The star hack in IE8 and dynamic stylesheets

July 3rd, 2009. Tagged: CSS, IE

CSS hacks

⇓ skip if you already know about the star and underscore hacks

For most CSS tasks, there are only two hacks that are straighforward to use, easy to spot and maintain (delete down the road), easy to understand. The star hack that targets IE6 and 7 and the underscore hack that targets IE6.

Consider this:

.box {
    background: red; /* normal browsers */
    *background: blue;  /* IE 6 and 7 */
    _background: green; /* IE6 */
}

In normal browsers, you get red. Normal browsers ignore *background and _background because they are invalid. IE6 and 7 have a bug that accepts the definition prefixed with a star as if you defined it as "background". And because *background comes after background, IE6 and 7 will say "oh, the latest one overwrites". Similarly the underscore. But the _ bug was fixed in IE7 and only IE6 still treats _background as if it was background.

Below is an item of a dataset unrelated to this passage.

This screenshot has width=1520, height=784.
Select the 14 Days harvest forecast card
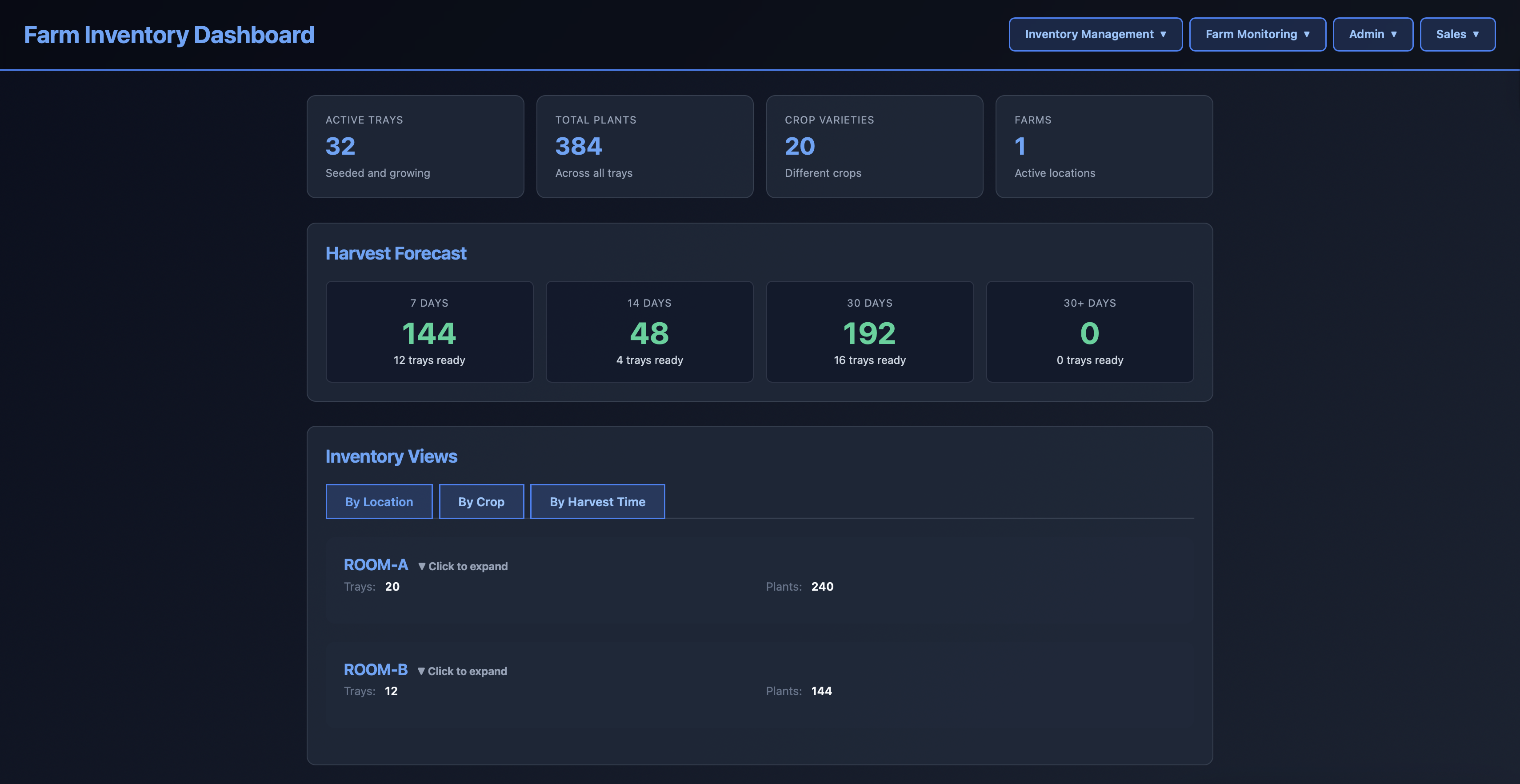point(649,332)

So the code above will paint a red box in normal browsers, blue in IE7 and green in IE6. IE8 is also a normal browser so IE8 in IE8 mode will give you red. BTW, this technique applies to all properties, not only background.

Surprise

The problem I found is when you set styles dynamically. Say you have a bunch of CSS content as a string and you want to create a new style tag and shove the code there. I've blogged about this before.

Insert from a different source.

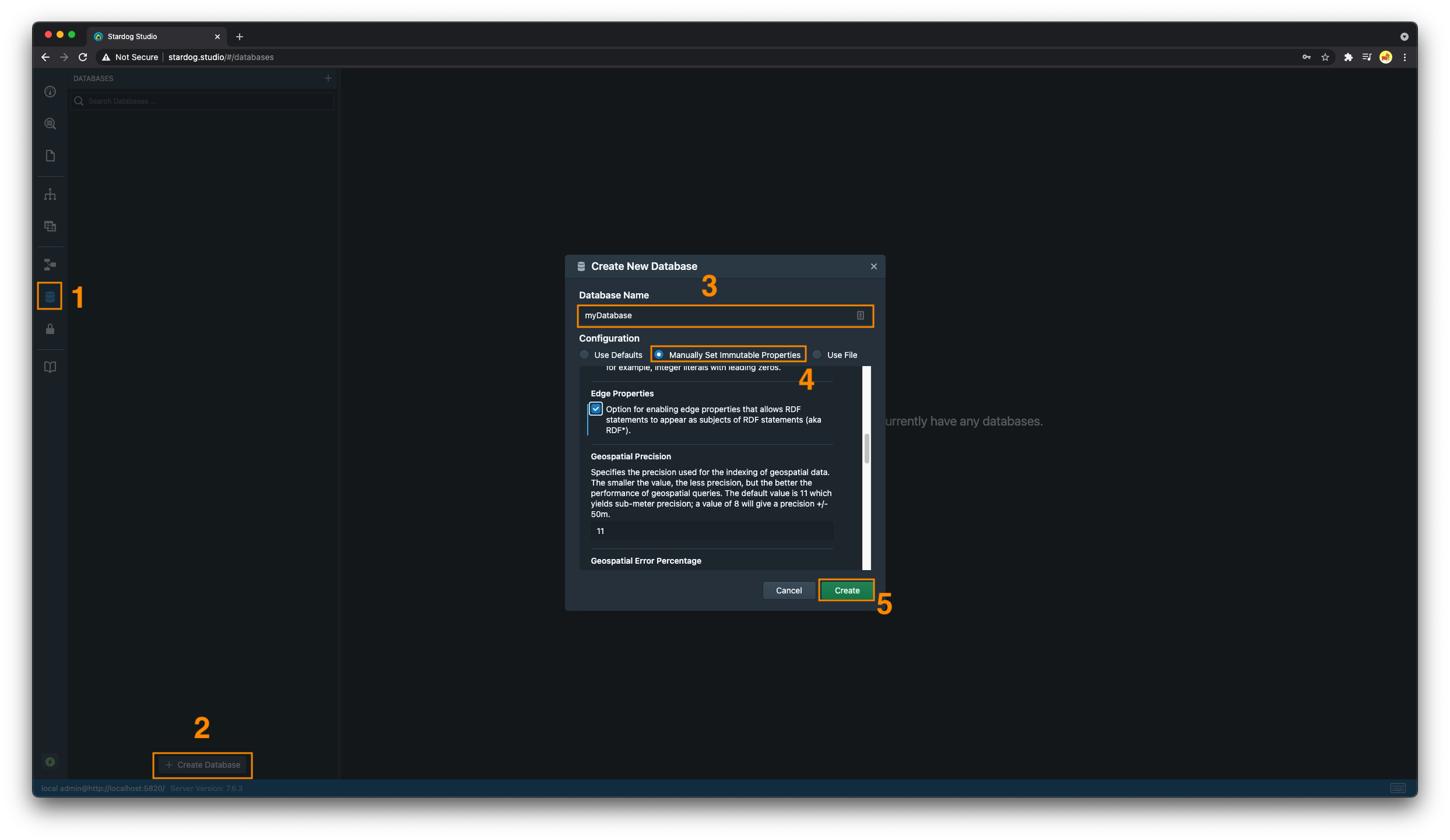Click the server connection status icon
Screen dimensions: 1450x840
(x=50, y=762)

When you set styles dynamically IE8 behaves as IE7.

:( , :( and double :(

» Here's a demo/test page.

The code:

var def = ".box {background: red; *background: blue; _background: green;} ";
var ss = document.createElement('style');
ss.setAttribute("type", "text/css");
if (ss.textContent) { // FF, Safari
    ss.textContent = def;
} else {
    ss.styleSheet.cssText = def; // FF, IE
}
var head = document.getElementsByTagName('head')[0];
head.appendChild(ss);

This will give you blue in IE8, which is really unfortunate.

UPDATE: Thanks to a question from @stubbornella, I updated the test with setting the inline style attribute, as opposed to creating a new <style> tag. Turns out IE8 behaves as normal IE8 in this case and ignores the star and the underscore hacks. So only creating a new style tag dynamically via JavaScript is the problem.